To find the electric field at the surface of the shell due to the point charge at its center, we use the formula for the electric field of a point charge: \(E = \frac{1}{4 \pi \varepsilon_0} \frac{q_0}{R_1^2}\) We are given the values for \(q_0\), \(R_1\) and \(\frac{1}{4 \pi \varepsilon_{0}}\), so we can plug these in: \(E = \frac{9\times10^9 Nm^2/C^2 \times 3\times10^{-6}C}{(0.1m)^2}\) \(E = 2.7\times10^6 N/C\)

Next, we need to calculate the potential difference between the initial and final radii due to the electric field.
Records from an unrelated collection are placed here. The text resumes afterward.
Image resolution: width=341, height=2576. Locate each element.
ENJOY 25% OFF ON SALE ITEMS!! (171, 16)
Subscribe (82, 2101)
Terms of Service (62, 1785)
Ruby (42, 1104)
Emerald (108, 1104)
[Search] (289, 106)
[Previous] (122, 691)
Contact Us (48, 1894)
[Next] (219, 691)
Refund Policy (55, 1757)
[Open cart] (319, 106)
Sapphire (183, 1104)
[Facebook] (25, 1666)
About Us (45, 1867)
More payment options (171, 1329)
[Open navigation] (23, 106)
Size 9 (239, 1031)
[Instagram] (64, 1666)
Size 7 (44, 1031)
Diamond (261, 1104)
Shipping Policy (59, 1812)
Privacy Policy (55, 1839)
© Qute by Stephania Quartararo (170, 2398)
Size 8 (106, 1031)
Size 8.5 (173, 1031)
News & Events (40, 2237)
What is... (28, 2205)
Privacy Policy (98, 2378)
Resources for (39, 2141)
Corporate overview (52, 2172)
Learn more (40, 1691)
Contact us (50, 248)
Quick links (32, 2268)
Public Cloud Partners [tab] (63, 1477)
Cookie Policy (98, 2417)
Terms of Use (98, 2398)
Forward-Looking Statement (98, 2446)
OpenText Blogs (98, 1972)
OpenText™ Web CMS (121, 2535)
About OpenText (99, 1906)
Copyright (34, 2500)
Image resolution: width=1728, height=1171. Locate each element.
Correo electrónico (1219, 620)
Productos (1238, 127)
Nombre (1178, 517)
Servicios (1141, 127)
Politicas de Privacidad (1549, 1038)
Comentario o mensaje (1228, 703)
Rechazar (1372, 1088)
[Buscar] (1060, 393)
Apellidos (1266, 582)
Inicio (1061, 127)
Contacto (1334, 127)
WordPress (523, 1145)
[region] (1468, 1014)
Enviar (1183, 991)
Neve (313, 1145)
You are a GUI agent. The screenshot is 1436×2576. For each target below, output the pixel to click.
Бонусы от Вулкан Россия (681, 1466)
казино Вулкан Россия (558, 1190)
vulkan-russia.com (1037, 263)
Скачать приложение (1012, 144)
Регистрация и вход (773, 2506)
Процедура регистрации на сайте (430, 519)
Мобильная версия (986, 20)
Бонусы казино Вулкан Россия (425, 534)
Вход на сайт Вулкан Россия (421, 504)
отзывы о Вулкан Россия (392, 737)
We can use the following formula for the potential difference between two points in the electric field of a point charge: \(\Delta V = \frac{1}{4 \pi \varepsilon_0}\frac{q_0}{R_2} - \frac{1}{4 \pi \varepsilon_0}\frac{q_0}{R_1}\) Plugging in the given values for \(q_0\), \(R_1\), \(R_2\), and \(\frac{1}{4 \pi \varepsilon_{0}}\): \(\Delta V = \frac{9\times10^9 Nm^2/C^2\times 3\times10^{-6}C}{0.2m} - \frac{9\times10^9 Nm^2/C^2\times 3\times10^{-6}C}{0.1m}\) \(\Delta V = 9\times10^4 V\)

Finally, we can use the formula for the work done by the electric forces during the expansion of the shell: \(W = q\Delta V\) Plugging in the given values for \(q\) and the calculated value for \(\Delta V\): \(W = 6\times10^{-6}C\times 9\times10^4 V\) \(W = 5.4\times10^{-1} J\) Since the problem asks for the work done in millijoules (mJ), we can convert the work done to that unit: \(W = 5.4\times10^{-1} J\times \frac{10^3 mJ}{1 J}\) \(W = 540 mJ\) Hence, the work performed by electric forces during the shell expansion from radius \(R_1\) to radius \(R_2\) is 540 millijoules.